The CIA and the military use drones to target suspected "militants," "insurgents," and "terrorists" in at least half a dozen countries. American drone strikes have killed thousands of people abroad, many of them children. The program has engendered pervasive fear and anger against the United States in countries where the attacks frequently occur.
Our government's deliberative and premeditated killings - and the many more civilian deaths from the strikes - raise profound legal and ethical questions that ought to be the subject of public debate. The Obama administration has made numerous promises of greater transparency and oversight on drones. In his 2013 State of the Union address, President Obama pledged to make lethal targeting "more transparent to the American people and the world" because "in our democracy, no one should just take my word for it that we're doing things the right way."
But the administration has failed to follow through on these commitments to openness, and it is continuing to withhold basic information. When it has released anything - or been compelled to by lawsuits - discussion of crucial aspects of the program have been omitted or redacted. This lack of transparency makes the public reliant on the government's self-serving and sometimes false representations about the targeted-killing program.
That's why today the ACLU filed a new lawsuit to enforce a Freedom of Information Act request asking for basic information on the program, including records on how the government picks targets, before-the-fact assessments of potential civilian casualties, and "after-action" investigations into who was actually killed.
The ACLU has made some headway for transparency.

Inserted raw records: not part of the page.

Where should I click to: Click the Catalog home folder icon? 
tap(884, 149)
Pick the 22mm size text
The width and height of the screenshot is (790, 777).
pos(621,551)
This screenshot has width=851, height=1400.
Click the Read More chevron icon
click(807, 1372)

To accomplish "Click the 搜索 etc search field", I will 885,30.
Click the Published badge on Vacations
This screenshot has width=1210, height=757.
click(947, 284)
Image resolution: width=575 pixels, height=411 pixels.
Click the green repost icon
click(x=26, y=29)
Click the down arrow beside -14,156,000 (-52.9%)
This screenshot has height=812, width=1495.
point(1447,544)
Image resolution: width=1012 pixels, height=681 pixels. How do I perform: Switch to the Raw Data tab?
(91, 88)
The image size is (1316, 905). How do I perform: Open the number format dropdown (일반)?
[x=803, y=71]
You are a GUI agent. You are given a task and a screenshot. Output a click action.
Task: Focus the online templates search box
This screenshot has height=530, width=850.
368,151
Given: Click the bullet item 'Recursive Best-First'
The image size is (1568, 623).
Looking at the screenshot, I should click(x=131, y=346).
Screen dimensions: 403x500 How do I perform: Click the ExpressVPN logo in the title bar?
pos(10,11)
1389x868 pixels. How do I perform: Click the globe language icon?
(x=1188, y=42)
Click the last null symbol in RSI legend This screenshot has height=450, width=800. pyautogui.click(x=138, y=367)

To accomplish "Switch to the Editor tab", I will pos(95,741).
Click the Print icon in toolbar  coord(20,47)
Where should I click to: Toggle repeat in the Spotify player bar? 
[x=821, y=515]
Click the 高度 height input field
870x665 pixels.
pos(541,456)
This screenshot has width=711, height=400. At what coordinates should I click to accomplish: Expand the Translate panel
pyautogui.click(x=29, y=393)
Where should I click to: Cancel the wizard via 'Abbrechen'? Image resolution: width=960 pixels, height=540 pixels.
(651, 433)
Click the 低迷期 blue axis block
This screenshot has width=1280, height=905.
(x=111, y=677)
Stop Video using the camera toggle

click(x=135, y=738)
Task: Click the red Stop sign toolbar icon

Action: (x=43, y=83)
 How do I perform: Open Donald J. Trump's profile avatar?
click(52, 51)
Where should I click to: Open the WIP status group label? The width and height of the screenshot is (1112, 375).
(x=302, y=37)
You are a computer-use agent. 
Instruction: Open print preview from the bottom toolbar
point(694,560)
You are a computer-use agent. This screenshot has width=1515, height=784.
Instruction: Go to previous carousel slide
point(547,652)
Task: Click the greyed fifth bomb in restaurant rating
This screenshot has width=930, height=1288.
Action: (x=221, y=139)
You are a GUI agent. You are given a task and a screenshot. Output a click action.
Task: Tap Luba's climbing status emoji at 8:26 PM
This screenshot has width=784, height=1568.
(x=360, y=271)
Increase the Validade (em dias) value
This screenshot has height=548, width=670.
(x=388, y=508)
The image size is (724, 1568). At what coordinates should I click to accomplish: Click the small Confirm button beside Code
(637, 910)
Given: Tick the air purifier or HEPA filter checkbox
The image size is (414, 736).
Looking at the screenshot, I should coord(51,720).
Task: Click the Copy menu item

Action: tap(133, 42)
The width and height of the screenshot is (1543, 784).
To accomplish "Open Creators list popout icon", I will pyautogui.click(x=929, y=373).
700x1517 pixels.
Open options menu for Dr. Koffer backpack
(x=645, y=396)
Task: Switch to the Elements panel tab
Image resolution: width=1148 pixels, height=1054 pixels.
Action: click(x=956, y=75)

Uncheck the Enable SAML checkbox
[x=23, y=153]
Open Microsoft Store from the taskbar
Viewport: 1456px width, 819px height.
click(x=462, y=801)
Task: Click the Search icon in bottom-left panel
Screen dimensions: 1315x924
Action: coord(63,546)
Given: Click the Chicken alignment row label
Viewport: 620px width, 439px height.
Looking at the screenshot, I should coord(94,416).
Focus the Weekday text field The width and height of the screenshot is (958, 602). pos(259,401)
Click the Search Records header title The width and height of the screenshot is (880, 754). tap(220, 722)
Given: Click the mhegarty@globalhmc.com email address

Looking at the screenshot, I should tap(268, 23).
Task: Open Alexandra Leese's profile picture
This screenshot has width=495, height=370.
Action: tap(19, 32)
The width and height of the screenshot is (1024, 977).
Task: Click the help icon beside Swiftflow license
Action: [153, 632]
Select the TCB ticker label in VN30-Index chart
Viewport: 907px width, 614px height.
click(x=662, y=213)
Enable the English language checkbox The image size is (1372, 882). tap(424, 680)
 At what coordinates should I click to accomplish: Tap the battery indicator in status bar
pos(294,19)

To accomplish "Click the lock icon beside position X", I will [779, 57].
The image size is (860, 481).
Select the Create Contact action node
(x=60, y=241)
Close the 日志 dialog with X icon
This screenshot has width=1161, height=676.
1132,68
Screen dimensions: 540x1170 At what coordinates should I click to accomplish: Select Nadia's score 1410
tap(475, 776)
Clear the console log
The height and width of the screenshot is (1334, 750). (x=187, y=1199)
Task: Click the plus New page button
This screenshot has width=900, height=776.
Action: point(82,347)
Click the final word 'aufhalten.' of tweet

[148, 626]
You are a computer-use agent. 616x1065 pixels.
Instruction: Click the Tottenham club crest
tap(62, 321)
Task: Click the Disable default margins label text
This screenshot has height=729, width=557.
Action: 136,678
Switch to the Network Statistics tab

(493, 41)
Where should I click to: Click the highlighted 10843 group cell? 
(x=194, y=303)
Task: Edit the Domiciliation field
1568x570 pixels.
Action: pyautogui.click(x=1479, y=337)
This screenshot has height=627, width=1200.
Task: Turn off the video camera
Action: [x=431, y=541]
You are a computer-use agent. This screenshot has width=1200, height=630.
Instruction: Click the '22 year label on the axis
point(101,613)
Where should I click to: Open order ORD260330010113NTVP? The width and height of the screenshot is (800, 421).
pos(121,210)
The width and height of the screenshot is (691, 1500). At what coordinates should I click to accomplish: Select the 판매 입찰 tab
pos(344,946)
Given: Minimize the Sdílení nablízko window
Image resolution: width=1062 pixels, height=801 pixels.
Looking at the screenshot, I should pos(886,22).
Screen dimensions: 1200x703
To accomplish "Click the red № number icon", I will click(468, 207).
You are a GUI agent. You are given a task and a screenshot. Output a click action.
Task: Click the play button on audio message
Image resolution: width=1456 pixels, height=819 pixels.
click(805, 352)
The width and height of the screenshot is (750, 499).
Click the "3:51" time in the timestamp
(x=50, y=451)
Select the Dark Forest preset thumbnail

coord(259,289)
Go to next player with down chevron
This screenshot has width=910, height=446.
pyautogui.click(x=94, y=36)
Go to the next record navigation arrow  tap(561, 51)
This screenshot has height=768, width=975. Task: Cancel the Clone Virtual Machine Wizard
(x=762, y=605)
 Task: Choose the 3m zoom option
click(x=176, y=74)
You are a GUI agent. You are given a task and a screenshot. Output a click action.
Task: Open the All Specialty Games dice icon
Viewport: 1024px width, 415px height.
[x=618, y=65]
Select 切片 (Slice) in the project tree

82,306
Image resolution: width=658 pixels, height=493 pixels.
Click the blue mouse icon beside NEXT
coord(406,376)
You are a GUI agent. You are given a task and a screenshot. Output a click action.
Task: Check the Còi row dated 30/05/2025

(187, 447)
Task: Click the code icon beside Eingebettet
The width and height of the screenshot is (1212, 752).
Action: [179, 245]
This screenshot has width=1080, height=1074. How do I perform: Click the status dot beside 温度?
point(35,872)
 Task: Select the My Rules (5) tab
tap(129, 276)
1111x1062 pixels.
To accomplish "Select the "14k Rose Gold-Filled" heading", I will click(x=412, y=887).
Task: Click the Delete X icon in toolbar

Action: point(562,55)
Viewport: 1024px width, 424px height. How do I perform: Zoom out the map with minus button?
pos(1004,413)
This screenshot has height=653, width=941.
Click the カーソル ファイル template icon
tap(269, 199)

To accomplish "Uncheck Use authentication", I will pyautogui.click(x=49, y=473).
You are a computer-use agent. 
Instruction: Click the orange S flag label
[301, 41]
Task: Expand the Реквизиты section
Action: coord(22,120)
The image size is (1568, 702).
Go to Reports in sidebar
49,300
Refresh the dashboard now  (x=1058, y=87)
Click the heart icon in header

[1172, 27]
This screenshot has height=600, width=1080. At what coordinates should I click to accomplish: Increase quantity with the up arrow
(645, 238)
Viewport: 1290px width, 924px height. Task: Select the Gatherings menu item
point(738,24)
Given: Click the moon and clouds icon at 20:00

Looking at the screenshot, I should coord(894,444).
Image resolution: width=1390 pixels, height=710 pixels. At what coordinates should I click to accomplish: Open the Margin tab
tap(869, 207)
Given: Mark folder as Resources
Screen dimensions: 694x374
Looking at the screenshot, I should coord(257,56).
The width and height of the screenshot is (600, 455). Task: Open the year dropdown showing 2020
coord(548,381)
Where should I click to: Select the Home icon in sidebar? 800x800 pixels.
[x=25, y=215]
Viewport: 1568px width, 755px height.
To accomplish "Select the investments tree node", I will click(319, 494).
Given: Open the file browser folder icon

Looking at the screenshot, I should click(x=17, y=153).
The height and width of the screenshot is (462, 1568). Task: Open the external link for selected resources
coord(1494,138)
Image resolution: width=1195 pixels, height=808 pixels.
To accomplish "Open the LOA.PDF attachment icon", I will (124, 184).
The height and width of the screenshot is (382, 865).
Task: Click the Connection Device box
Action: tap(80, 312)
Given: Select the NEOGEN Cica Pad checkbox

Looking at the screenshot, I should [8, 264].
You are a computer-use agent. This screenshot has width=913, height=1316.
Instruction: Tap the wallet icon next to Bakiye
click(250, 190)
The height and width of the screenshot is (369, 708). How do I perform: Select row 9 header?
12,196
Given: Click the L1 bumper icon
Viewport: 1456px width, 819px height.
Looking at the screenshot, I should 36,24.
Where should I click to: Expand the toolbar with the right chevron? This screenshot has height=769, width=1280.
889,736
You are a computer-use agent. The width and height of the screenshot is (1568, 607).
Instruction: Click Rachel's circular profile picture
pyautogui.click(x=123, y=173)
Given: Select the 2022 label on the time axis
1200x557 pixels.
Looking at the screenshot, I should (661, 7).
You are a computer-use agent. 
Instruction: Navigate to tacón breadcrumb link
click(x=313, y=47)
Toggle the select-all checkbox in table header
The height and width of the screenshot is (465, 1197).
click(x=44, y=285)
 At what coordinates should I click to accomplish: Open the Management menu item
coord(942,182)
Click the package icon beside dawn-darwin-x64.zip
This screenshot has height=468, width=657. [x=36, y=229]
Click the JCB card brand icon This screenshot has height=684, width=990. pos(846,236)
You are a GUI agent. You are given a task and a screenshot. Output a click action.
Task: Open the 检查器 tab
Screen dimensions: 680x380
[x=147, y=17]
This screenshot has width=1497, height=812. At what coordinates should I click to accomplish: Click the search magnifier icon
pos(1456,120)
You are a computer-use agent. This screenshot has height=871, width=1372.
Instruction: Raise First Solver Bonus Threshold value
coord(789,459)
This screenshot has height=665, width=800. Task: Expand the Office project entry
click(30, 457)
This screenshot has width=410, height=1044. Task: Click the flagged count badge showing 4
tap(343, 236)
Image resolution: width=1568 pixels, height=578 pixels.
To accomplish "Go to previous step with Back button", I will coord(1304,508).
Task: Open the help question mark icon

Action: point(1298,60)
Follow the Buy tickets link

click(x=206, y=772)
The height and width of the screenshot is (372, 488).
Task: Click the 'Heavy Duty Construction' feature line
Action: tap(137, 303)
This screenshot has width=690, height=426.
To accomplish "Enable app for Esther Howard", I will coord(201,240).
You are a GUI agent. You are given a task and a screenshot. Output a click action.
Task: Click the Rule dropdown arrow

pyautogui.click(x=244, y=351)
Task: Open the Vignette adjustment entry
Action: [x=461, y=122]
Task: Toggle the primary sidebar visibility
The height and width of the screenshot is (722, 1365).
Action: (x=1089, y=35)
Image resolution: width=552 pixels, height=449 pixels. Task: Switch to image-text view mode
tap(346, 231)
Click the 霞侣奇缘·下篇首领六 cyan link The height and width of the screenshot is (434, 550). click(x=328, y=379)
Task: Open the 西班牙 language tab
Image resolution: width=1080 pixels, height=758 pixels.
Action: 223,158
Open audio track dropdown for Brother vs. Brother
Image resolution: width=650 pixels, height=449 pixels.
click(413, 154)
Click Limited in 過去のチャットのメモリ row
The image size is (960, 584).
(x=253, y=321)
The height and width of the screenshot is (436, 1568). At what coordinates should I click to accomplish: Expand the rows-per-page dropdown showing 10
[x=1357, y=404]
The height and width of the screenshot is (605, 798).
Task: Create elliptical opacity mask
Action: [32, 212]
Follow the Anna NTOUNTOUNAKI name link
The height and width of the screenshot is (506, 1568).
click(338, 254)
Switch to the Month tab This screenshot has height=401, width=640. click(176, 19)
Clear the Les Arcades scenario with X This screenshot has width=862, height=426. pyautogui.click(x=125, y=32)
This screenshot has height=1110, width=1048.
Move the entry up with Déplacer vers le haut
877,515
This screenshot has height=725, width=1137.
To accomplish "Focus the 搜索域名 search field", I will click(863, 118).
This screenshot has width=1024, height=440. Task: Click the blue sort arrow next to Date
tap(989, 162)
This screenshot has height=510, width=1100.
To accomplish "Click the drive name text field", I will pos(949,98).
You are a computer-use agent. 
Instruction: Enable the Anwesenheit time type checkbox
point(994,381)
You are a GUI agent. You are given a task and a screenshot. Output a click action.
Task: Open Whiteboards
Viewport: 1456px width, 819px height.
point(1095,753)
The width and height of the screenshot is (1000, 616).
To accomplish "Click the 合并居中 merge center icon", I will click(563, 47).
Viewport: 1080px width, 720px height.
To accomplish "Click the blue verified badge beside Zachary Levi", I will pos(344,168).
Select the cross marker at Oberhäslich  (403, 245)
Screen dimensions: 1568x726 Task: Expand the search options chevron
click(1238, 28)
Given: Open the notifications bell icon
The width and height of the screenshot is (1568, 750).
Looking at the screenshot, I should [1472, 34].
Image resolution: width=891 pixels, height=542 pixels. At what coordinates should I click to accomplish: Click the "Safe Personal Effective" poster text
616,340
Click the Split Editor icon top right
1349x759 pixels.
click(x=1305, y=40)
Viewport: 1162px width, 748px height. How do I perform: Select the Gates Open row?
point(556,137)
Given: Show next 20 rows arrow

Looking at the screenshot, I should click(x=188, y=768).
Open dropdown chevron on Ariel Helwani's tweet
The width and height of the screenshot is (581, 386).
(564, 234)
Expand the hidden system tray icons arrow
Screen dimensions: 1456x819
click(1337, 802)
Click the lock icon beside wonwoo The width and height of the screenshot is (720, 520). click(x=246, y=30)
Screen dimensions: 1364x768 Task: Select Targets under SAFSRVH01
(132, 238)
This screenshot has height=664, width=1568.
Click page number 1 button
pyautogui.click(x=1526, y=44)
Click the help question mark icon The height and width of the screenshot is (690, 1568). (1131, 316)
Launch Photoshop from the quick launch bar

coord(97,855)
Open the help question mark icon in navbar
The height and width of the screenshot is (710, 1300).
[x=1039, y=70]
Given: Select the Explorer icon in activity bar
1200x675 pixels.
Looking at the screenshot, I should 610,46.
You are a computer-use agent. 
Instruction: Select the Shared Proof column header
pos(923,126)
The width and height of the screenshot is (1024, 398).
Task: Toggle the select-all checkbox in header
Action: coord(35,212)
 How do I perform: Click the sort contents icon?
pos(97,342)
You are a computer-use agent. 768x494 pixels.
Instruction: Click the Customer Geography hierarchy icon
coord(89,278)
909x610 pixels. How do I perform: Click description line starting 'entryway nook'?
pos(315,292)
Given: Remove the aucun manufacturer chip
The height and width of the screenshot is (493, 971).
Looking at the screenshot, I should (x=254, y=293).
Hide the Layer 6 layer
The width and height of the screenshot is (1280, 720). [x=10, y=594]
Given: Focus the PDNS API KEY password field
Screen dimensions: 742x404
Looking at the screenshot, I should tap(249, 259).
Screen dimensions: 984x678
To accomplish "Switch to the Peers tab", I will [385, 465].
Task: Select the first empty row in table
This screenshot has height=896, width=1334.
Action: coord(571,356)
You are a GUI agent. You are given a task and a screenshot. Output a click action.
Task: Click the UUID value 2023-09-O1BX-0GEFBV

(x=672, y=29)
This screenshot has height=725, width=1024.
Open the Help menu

We are litigating two other FOIA lawsuits seeking information about targeted killings. One of them is about the strikes that killed three Americans in Yemen: Anwar al-Aulaqi, his 16-year old son Abdulrahman, and Samir Khan. Despite the public promises of openness, the government has continued to fight tooth-and-nail against releasing documents in those cases - or in some instances, even admitting that it has any documents at all.
In both cases we have won important rulings in federal appeals courts, forcing the government to release some documents, including a 41-page Justice Department Office of Legal Counsel memo addressing the legal theories that were the basis for the extrajudicial killing of Anwar al-Aualqi. The belated publication of the memo was an important victory for transparency, which led to a broad and long-overdue debate about the lawfulness of the government's targeted-killing program and, in particular, of the lawfulness of the government's deliberate and pre-meditated killing of a U.S. citizen. But the memo - almost a third of which was redacted - leaves many questions unanswered.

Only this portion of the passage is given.